- Objective
Rewrite the items from the line with "Image resolution: width=2576 pixels, height=1257" up to and including the line with "Action: 65,70", changing "Data Id" to "Record Id" and keeping everything else the same. Return only those lines.

- Data provided
##############################

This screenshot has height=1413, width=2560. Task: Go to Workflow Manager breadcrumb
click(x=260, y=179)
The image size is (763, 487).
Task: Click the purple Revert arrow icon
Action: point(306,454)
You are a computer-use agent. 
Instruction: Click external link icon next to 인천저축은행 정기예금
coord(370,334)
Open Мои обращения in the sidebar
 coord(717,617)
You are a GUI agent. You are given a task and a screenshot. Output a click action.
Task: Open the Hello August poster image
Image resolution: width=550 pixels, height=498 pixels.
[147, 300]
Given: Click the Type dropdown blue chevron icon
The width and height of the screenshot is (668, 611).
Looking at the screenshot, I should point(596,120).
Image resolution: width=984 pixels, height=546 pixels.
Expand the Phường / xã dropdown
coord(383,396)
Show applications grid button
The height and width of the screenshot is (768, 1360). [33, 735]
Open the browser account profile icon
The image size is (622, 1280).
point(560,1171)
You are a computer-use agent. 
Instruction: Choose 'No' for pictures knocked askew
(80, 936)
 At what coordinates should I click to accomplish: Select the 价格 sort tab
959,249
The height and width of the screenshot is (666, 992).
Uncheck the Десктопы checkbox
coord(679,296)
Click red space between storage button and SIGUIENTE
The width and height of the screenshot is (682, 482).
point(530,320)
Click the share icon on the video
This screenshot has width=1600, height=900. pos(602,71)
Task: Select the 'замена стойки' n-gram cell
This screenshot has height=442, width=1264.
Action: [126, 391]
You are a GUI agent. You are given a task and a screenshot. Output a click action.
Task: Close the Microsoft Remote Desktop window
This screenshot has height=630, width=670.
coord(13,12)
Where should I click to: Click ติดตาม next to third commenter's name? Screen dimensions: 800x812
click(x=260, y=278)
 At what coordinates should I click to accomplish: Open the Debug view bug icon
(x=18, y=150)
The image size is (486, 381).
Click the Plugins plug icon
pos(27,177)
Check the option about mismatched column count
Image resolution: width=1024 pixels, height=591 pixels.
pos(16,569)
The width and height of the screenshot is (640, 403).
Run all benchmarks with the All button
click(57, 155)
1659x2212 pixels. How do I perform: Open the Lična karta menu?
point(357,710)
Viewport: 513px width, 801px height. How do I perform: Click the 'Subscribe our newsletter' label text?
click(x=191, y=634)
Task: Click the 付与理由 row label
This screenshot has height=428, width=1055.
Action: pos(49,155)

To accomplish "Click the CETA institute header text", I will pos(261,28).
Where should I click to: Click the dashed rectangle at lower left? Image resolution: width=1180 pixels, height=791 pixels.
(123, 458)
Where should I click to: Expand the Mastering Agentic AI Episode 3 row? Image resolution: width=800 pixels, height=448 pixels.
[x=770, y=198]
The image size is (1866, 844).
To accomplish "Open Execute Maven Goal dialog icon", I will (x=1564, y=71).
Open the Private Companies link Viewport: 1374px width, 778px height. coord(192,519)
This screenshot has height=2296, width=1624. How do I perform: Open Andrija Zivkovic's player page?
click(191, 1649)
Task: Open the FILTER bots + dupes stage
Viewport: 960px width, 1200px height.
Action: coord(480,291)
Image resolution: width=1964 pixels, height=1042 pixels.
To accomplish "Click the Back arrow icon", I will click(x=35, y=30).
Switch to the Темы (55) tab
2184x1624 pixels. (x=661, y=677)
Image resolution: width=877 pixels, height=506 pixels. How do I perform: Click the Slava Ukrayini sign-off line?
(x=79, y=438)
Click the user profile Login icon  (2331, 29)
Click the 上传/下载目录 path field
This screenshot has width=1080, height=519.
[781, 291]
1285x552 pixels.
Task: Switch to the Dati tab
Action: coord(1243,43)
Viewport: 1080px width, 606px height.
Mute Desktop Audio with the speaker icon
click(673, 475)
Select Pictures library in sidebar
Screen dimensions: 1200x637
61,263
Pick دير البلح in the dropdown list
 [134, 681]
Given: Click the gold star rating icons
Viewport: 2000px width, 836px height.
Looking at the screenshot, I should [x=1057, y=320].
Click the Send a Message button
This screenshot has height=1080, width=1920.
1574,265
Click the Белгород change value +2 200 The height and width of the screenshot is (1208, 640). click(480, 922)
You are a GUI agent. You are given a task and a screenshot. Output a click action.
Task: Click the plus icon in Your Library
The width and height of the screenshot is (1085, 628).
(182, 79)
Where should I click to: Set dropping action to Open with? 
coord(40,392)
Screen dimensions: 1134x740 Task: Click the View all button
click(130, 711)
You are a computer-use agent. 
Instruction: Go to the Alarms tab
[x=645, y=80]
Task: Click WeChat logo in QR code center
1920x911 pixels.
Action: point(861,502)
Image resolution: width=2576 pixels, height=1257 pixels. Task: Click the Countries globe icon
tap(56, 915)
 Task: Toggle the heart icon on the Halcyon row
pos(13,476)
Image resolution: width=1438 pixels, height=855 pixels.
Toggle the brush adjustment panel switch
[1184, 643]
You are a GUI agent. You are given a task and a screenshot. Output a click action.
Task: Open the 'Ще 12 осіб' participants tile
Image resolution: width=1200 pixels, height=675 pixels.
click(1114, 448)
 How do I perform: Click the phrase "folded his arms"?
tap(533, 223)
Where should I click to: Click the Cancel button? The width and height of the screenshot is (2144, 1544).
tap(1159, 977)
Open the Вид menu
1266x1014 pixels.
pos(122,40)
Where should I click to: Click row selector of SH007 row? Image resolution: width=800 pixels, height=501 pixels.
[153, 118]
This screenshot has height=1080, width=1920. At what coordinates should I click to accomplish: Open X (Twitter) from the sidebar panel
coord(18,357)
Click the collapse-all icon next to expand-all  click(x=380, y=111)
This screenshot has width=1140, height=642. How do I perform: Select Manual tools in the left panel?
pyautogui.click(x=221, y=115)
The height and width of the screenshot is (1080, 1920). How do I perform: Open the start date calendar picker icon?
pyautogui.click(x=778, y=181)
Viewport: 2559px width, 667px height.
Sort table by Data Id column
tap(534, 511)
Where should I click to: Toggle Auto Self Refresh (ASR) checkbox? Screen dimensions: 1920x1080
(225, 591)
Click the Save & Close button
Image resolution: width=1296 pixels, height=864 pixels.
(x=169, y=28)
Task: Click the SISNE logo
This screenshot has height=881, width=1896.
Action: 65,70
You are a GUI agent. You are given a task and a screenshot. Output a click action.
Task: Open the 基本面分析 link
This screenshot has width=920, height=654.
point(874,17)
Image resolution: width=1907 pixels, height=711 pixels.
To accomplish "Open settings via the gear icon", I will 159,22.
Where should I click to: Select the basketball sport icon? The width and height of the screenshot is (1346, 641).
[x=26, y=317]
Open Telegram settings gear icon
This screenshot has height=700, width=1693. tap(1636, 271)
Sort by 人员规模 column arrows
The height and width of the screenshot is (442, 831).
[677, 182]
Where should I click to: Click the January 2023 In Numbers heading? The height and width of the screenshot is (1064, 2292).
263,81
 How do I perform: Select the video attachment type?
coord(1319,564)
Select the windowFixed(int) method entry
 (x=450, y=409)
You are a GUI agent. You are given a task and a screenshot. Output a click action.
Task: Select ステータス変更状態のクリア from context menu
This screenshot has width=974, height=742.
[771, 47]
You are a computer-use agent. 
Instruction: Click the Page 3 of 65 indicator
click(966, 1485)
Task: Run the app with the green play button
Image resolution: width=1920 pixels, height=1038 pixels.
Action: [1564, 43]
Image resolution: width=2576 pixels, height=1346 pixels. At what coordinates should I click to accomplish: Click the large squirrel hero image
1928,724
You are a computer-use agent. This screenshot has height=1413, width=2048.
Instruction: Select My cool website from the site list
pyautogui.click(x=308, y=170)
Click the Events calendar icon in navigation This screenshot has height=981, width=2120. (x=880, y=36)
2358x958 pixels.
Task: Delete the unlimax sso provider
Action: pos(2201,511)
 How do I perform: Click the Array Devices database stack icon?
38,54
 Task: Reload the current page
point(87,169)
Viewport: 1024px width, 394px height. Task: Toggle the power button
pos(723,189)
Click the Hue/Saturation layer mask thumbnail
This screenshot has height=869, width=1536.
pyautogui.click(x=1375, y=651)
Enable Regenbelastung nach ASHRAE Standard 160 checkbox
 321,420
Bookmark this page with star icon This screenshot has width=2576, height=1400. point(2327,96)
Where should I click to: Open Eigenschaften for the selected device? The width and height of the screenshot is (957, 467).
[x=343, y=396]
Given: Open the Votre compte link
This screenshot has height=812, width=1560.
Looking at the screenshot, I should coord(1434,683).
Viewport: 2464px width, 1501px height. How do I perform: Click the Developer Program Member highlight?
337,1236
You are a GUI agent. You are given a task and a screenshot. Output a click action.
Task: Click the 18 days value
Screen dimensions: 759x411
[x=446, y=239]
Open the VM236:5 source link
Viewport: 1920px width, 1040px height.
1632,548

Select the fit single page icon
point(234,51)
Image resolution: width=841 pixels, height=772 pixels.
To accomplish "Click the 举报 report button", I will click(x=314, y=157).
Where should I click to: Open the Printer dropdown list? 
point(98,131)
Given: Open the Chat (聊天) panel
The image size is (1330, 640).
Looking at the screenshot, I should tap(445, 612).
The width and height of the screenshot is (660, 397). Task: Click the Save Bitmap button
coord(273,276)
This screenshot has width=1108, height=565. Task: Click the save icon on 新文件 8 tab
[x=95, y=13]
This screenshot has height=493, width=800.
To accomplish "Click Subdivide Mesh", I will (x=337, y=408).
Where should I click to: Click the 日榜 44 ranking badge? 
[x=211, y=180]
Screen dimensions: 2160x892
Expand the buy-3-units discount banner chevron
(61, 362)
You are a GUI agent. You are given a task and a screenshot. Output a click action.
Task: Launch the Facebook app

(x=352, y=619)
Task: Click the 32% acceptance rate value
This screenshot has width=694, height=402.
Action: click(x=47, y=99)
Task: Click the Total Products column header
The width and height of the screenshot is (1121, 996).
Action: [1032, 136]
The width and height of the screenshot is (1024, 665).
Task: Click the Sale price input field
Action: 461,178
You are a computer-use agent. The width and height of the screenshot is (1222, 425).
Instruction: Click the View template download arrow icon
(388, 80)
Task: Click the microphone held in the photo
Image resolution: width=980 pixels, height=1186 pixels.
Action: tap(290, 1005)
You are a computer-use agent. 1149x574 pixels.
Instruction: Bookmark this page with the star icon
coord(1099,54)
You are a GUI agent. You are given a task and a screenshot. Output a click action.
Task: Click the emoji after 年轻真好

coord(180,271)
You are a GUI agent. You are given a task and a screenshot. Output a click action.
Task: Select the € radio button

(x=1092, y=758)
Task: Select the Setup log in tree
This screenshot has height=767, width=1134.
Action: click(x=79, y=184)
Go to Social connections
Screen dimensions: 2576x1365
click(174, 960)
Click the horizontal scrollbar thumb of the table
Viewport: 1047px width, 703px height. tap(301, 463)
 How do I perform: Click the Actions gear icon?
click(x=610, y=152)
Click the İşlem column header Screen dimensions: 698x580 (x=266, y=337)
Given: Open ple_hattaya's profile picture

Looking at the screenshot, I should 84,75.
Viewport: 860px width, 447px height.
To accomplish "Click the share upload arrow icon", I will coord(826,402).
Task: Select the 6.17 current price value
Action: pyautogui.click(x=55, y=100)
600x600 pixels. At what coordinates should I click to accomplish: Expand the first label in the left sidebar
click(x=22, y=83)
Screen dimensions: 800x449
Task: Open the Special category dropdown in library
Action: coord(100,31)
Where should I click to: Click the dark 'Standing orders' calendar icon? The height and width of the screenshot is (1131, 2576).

##############################

- Response for this exercise
Image resolution: width=2576 pixels, height=1257 pixels. Task: Click the Countries globe icon
tap(56, 915)
 Task: Toggle the heart icon on the Halcyon row
pos(13,476)
Image resolution: width=1438 pixels, height=855 pixels.
Toggle the brush adjustment panel switch
[1184, 643]
You are a GUI agent. You are given a task and a screenshot. Output a click action.
Task: Open the 'Ще 12 осіб' participants tile
Image resolution: width=1200 pixels, height=675 pixels.
click(1114, 448)
 How do I perform: Click the phrase "folded his arms"?
tap(533, 223)
Where should I click to: Click the Cancel button? The width and height of the screenshot is (2144, 1544).
tap(1159, 977)
Open the Вид menu
1266x1014 pixels.
pos(122,40)
Where should I click to: Click row selector of SH007 row? Image resolution: width=800 pixels, height=501 pixels.
[153, 118]
This screenshot has height=1080, width=1920. At what coordinates should I click to accomplish: Open X (Twitter) from the sidebar panel
coord(18,357)
Click the collapse-all icon next to expand-all  click(x=380, y=111)
This screenshot has width=1140, height=642. How do I perform: Select Manual tools in the left panel?
pyautogui.click(x=221, y=115)
The height and width of the screenshot is (1080, 1920). How do I perform: Open the start date calendar picker icon?
pyautogui.click(x=778, y=181)
Viewport: 2559px width, 667px height.
Sort table by Record Id column
tap(534, 511)
Where should I click to: Toggle Auto Self Refresh (ASR) checkbox? Screen dimensions: 1920x1080
(225, 591)
Click the Save & Close button
Image resolution: width=1296 pixels, height=864 pixels.
(x=169, y=28)
Task: Click the SISNE logo
This screenshot has height=881, width=1896.
Action: 65,70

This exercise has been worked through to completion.